为了提高网站其他各个区域的安全性,对一些数据进行了加密。系统将Encryption类的初始化向量存储在$_SESSION变量中,由Session类管理。
这是循环依赖的一个非常明显的例子。我提出的避免这种情况的选项都包括绕过一个或另一个类,直接使用内置工具。
但这会带来其他问题!目前,我使用RIJNDAEL_256进行所有加密,如果需要更新,代码将有2个位置需要更改(到最后可能会更多)。
在保持当前功能的同时,如何避免出现这种情况?
加密初始化向量没有意义,因为它不是密钥,不需要保密。这将删除您的循环依赖关系。[1] [2]

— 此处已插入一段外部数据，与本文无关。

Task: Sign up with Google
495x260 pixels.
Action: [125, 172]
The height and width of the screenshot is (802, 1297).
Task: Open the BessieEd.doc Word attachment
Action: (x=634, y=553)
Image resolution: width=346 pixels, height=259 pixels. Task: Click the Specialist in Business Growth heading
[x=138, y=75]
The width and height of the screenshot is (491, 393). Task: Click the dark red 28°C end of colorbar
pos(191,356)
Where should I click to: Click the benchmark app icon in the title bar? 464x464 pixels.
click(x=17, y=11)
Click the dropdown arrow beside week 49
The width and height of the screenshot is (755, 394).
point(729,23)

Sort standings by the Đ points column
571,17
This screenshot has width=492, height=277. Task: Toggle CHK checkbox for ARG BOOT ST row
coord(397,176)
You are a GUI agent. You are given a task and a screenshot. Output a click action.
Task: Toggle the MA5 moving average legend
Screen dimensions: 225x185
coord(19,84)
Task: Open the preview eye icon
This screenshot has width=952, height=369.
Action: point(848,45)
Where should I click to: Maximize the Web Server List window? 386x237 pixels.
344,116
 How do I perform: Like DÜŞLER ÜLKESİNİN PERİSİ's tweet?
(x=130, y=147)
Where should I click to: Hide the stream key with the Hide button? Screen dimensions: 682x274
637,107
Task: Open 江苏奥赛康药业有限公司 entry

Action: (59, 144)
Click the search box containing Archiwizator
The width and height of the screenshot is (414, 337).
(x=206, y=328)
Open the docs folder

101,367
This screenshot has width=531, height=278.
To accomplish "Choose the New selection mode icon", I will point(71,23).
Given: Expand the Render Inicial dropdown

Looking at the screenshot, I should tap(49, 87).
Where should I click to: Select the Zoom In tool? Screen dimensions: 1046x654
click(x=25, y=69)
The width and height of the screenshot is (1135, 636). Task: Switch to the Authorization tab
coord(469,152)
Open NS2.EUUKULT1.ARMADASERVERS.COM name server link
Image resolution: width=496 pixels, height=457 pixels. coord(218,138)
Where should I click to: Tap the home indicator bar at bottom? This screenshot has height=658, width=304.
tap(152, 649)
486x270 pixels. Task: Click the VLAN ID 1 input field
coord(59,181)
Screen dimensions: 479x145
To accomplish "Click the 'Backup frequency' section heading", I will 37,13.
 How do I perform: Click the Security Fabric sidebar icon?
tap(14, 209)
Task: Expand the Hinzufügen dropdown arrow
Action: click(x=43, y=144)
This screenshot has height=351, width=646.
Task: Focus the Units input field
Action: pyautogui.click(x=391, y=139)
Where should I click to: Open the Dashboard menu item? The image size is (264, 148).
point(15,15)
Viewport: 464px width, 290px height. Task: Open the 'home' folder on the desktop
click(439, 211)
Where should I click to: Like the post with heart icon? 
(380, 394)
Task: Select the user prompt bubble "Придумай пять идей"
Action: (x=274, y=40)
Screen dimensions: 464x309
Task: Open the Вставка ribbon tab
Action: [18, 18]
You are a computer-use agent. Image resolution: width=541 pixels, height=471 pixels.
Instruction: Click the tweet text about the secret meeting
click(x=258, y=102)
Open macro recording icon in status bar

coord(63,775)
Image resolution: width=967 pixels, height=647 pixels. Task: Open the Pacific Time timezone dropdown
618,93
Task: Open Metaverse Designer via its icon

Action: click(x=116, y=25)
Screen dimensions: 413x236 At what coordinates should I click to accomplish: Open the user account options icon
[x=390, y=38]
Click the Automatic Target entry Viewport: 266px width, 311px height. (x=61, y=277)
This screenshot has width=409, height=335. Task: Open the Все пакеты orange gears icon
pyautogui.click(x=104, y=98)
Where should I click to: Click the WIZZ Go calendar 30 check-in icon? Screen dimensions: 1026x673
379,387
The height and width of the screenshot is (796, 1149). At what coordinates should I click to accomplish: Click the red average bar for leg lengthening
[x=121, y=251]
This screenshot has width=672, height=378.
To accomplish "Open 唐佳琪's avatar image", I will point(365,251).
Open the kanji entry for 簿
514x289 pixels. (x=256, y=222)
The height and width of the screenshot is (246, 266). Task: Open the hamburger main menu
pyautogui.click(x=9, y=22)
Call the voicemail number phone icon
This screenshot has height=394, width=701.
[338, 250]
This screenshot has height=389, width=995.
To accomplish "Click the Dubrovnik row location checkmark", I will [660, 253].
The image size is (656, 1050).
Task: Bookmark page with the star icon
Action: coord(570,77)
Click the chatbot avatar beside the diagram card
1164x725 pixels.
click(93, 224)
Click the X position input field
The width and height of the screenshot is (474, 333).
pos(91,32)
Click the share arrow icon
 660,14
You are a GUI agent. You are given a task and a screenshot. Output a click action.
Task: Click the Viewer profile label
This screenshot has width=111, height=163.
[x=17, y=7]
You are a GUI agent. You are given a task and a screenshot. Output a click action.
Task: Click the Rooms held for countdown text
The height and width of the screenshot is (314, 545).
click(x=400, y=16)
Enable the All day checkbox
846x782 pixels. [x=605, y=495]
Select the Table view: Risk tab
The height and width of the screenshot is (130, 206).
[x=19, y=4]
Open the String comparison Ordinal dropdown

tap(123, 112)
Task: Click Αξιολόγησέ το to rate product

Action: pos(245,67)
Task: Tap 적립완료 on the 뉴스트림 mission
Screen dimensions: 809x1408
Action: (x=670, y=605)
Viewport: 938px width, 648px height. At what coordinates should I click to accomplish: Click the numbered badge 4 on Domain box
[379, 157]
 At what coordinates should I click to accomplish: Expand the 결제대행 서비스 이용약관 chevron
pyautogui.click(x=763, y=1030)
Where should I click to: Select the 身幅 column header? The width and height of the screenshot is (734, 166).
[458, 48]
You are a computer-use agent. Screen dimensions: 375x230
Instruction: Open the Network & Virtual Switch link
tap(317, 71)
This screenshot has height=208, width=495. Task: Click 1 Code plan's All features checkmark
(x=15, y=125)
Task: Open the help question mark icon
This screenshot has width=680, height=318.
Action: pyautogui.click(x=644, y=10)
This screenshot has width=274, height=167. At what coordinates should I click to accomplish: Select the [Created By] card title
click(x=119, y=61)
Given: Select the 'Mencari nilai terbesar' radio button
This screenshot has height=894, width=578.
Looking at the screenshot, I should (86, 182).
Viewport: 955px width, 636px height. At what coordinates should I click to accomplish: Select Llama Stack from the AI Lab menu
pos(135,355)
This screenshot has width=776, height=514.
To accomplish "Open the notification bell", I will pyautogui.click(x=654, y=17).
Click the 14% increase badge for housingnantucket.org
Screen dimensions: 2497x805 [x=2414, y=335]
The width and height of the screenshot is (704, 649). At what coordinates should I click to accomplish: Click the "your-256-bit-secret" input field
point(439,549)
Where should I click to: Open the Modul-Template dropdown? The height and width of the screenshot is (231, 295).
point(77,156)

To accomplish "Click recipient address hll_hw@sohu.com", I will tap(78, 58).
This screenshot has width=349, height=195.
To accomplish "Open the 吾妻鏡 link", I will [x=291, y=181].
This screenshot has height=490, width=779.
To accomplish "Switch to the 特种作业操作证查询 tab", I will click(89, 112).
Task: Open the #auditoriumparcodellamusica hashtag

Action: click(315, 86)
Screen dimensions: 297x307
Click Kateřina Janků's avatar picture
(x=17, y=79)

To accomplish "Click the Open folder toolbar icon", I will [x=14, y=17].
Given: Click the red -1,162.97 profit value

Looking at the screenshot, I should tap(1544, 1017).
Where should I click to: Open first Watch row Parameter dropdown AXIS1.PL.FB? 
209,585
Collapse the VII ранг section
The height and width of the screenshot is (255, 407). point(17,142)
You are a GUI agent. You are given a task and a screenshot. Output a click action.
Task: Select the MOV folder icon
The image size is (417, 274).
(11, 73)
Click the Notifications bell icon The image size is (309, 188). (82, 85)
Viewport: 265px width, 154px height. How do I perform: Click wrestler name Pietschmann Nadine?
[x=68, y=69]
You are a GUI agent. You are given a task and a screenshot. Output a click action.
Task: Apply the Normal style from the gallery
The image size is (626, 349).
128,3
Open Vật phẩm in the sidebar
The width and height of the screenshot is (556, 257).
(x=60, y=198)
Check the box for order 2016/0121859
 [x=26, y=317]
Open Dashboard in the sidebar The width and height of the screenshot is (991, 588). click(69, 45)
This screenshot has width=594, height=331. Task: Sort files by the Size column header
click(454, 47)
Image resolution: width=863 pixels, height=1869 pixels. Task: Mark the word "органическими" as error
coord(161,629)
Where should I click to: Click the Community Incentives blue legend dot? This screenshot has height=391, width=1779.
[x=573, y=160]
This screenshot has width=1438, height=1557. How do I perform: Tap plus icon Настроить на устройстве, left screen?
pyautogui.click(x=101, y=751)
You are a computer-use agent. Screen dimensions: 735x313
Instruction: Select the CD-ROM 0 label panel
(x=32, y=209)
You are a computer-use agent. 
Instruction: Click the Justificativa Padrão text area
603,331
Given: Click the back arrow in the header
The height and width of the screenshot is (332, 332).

至于指定当前的加密算法,我不确定你在哪里有双重性。理想情况下,在方法或项目配置中,您应该有一个位置,指定当前使用的算法,并让感兴趣的各方使用这个通用值。
解决方案最终相当简单。首先,我将Encryption类的$iv更改为static。由于事实证明不可能像peter建议的那样使用SessionHandler::write()仅加密部分会话数据(write()是全部或全部),因此现在使用ECB模式对会话数据本身进行加密(所有其他加密使用涉及iv的模式)。
在会话启动时,从以前的会话数据中提取iv(如果不存在/已过期,则创建iv),并将其应用于Encryption类中的静态$iv属性。因此,Encryption不再依赖于Session,并且$iv属性在所有实例中都可用!